*YOUR OBJECTIVE:* What this exercise calls for is an exact copy of the data.

Stored records
------------------------------------------------

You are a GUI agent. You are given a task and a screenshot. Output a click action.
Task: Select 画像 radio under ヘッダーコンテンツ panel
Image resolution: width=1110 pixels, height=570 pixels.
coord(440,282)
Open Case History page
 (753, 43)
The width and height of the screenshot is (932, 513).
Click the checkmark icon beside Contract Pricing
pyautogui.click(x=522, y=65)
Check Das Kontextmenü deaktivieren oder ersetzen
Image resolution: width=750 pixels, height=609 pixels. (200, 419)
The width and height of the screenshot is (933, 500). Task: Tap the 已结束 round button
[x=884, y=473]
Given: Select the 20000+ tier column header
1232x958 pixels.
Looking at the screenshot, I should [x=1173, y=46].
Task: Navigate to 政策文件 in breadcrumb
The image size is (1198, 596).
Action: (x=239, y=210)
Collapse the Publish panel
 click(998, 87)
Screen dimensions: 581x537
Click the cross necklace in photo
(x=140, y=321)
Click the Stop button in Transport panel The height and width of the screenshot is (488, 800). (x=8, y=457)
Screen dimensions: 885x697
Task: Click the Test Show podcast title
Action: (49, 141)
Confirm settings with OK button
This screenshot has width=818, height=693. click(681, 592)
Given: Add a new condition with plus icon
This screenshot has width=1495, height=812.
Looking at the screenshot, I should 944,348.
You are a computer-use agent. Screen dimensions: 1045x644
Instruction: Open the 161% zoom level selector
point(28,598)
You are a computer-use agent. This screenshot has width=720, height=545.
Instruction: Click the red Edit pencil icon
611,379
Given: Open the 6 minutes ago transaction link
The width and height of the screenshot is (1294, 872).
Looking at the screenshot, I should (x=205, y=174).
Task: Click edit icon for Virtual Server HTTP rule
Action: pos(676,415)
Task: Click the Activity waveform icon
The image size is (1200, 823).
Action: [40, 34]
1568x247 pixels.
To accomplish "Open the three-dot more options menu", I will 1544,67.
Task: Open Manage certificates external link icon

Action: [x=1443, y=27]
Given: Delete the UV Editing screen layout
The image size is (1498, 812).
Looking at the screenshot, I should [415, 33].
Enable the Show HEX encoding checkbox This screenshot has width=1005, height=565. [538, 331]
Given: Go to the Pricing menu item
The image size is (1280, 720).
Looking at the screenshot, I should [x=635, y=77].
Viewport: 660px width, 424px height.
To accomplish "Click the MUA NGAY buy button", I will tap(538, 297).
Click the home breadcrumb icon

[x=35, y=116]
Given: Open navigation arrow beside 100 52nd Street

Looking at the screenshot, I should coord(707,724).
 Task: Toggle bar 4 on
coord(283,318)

------------------------------------------------

*SOLUTION TO THIS PROBLEM:*
You are a GUI agent. You are given a task and a screenshot. Output a click action.
Task: Select 画像 radio under ヘッダーコンテンツ panel
Image resolution: width=1110 pixels, height=570 pixels.
coord(440,282)
Open Case History page
 (753, 43)
The width and height of the screenshot is (932, 513).
Click the checkmark icon beside Contract Pricing
pyautogui.click(x=522, y=65)
Check Das Kontextmenü deaktivieren oder ersetzen
Image resolution: width=750 pixels, height=609 pixels. (200, 419)
The width and height of the screenshot is (933, 500). Task: Tap the 已结束 round button
[x=884, y=473]
Given: Select the 20000+ tier column header
1232x958 pixels.
Looking at the screenshot, I should [x=1173, y=46].
Task: Navigate to 政策文件 in breadcrumb
The image size is (1198, 596).
Action: (x=239, y=210)
Collapse the Publish panel
 click(998, 87)
Screen dimensions: 581x537
Click the cross necklace in photo
(x=140, y=321)
Click the Stop button in Transport panel The height and width of the screenshot is (488, 800). (x=8, y=457)
Screen dimensions: 885x697
Task: Click the Test Show podcast title
Action: (49, 141)
Confirm settings with OK button
This screenshot has width=818, height=693. click(681, 592)
Given: Add a new condition with plus icon
This screenshot has width=1495, height=812.
Looking at the screenshot, I should 944,348.
You are a computer-use agent. Screen dimensions: 1045x644
Instruction: Open the 161% zoom level selector
point(28,598)
You are a computer-use agent. This screenshot has width=720, height=545.
Instruction: Click the red Edit pencil icon
611,379
Given: Open the 6 minutes ago transaction link
The width and height of the screenshot is (1294, 872).
Looking at the screenshot, I should (x=205, y=174).
Task: Click edit icon for Virtual Server HTTP rule
Action: pos(676,415)
Task: Click the Activity waveform icon
The image size is (1200, 823).
Action: [40, 34]
1568x247 pixels.
To accomplish "Open the three-dot more options menu", I will 1544,67.
Task: Open Manage certificates external link icon

Action: [x=1443, y=27]
Given: Delete the UV Editing screen layout
The image size is (1498, 812).
Looking at the screenshot, I should [415, 33].
Enable the Show HEX encoding checkbox This screenshot has width=1005, height=565. [538, 331]
Given: Go to the Pricing menu item
The image size is (1280, 720).
Looking at the screenshot, I should [x=635, y=77].
Viewport: 660px width, 424px height.
To accomplish "Click the MUA NGAY buy button", I will tap(538, 297).
Click the home breadcrumb icon

[x=35, y=116]
Given: Open navigation arrow beside 100 52nd Street

Looking at the screenshot, I should coord(707,724).
 Task: Toggle bar 4 on
coord(283,318)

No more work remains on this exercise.